Igreja em Portugal conclui processo de compensações às vítimas de abusos sexuais

Rosário Silva

Montante global superior a 1,6 milhões de euros aprovado, com valores entre 9 mil e 45 mil euros

A Conferência Episcopal Portuguesa (CEP) anunciou a conclusão do processo de compensações financeiras às vítimas de abusos sexuais no contexto da Igreja Católica em Portugal, num total de 1.609.650 euros.

De acordo com o comunicado, foram aprovados 57 pedidos de compensação, estando ainda nove em fase final de análise e um dependente de decisão da Santa Sé.

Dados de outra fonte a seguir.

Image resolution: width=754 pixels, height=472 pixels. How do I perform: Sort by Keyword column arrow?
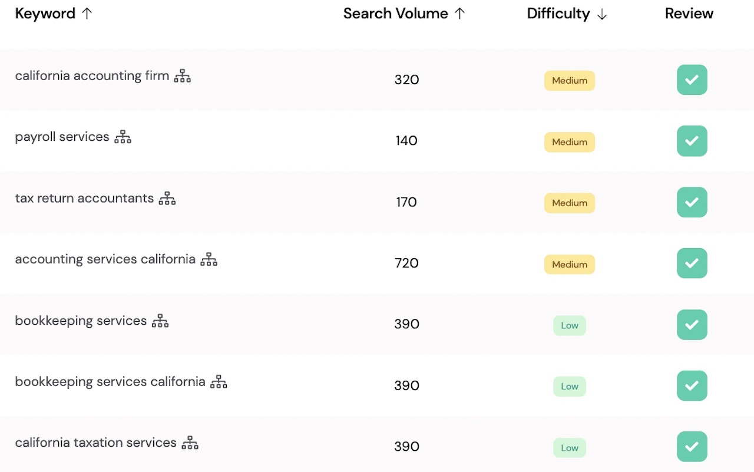tap(87, 14)
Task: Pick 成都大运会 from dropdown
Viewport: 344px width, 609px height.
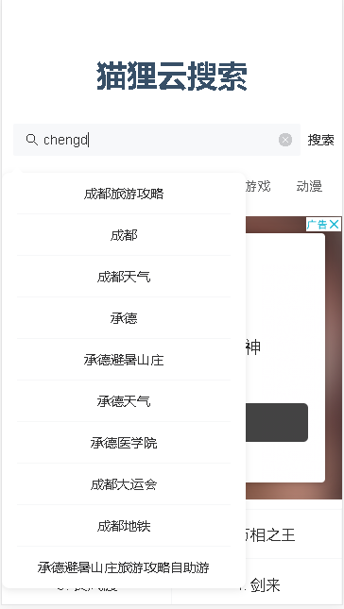Action: [124, 484]
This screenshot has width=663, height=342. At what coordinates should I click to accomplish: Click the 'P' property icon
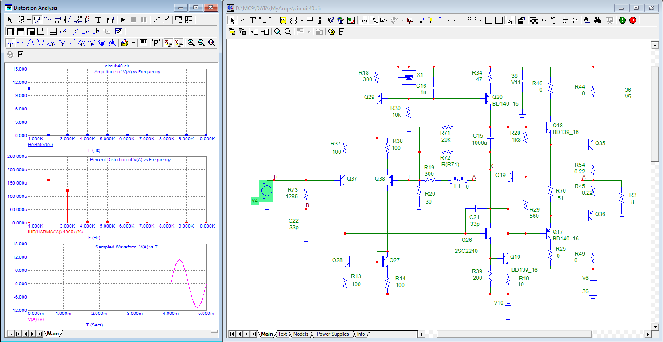(156, 43)

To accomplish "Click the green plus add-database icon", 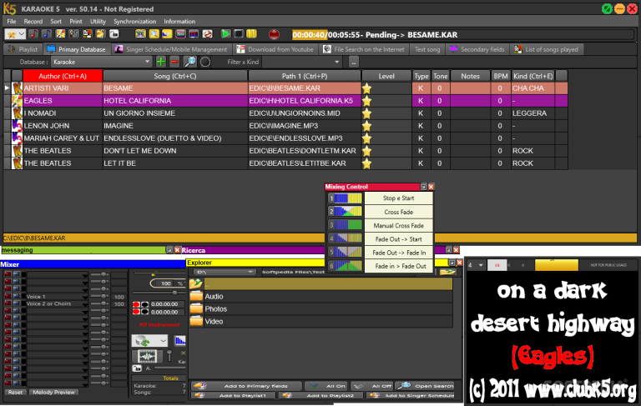I will (161, 62).
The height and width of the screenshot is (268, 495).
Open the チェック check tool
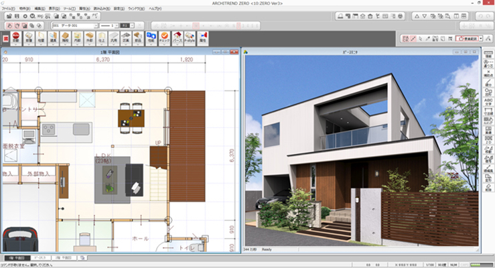tap(164, 38)
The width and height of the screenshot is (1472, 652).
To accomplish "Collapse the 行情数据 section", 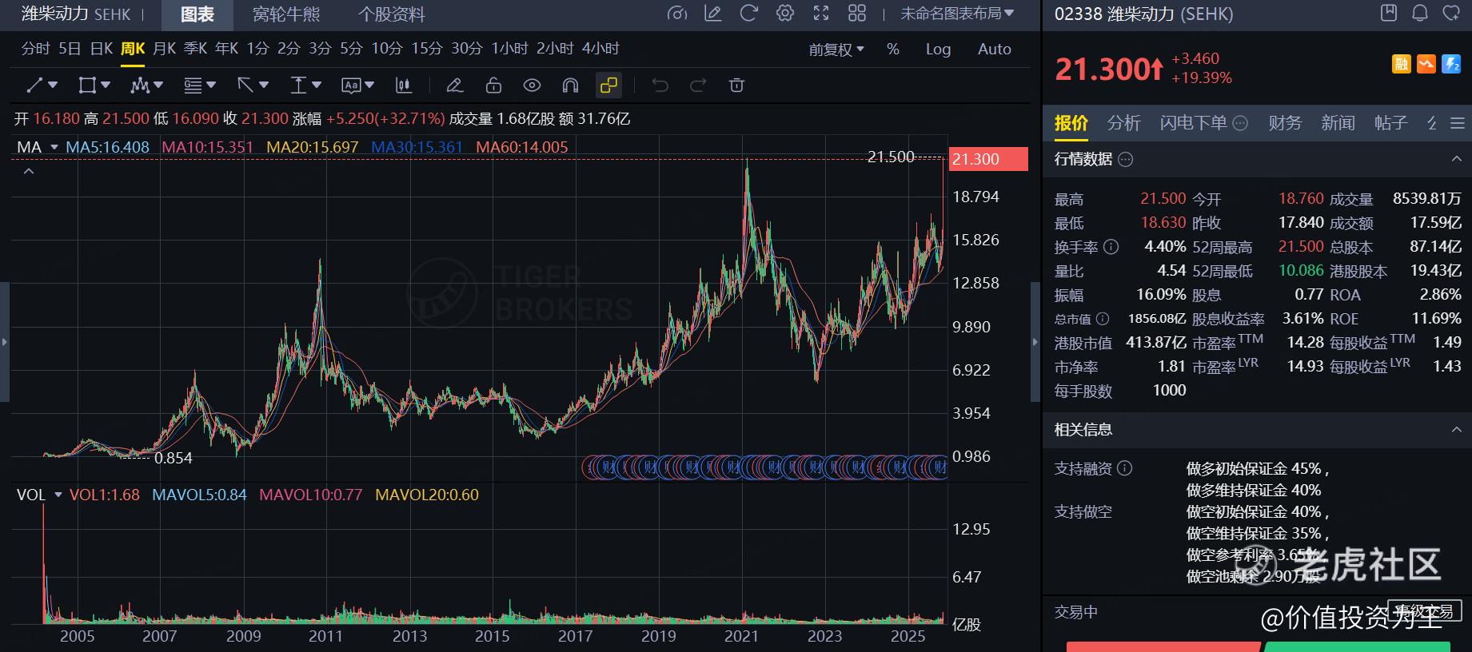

No total, foram recebidos 95 pedidos, dos quais 78 considerados elegíveis.

As compensações variam entre um mínimo de 9 mil euros e um máximo de 45 mil euros, valores definidos pela CEP em Assembleia Plenária extraordinária, tendo em conta os pareceres das comissões responsáveis pela instrução e fixação das compensações.

A Igreja em Portugal sublinha que “a atribuição de uma compensação financeira não apaga o que aconteceu nem elimina as consequências dos abusos”, mas constitui um gesto que procura “reconhecer o sofrimento e a dignidade de cada pessoa” e promover “a reparação possível dos danos sofridos”.

No comunicado, os bispos dirigem-se às vítimas com “profundo respeito pela sua dor”, reconhecendo “feridas profundas” e renovando o pedido de perdão “por todo o mal causado”, ao mesmo tempo que agradecem “verdadeiramente o testemunho” de quem aceitou partilhar a sua experiência.

O processo, iniciado pela CEP em conjunto com a Conferência dos Institutos Religiosos de Portugal (CIRP), baseou-se na análise individual de cada situação, considerando a gravidade dos factos, o dano sofrido e o nexo de causalidade, procurando uma resposta “justa, proporcional e solidária”.

Entre os pedidos analisados, 11 foram indeferidos por diferentes motivos, nomeadamente decisões da Santa Sé, ausência de enquadramento no regulamento ou inexistência de elementos que configurassem abuso sexual no contexto da Igreja.

A CEP sublinha ainda que o encerramento deste processo “não significa o fim da responsabilidade da Igreja”, reafirmando o compromisso de continuar a acolher, escutar e acompanhar as vítimas, bem como a reforçar a prevenção.

Nesse sentido, destaca o trabalho do Grupo VITA, das Comissões Diocesanas de Proteção de Menores e Adultos Vulneráveis e das estruturas existentes nos Institutos de Vida Consagrada, com o objetivo de garantir ambientes eclesiais cada vez mais seguros.

“Não desviar o olhar, não esquecer e não recuar no dever de transformação” é o compromisso reafirmado pela Igreja em Portugal, que reconhece no testemunho das vítimas um apelo à verdade e à responsabilidade.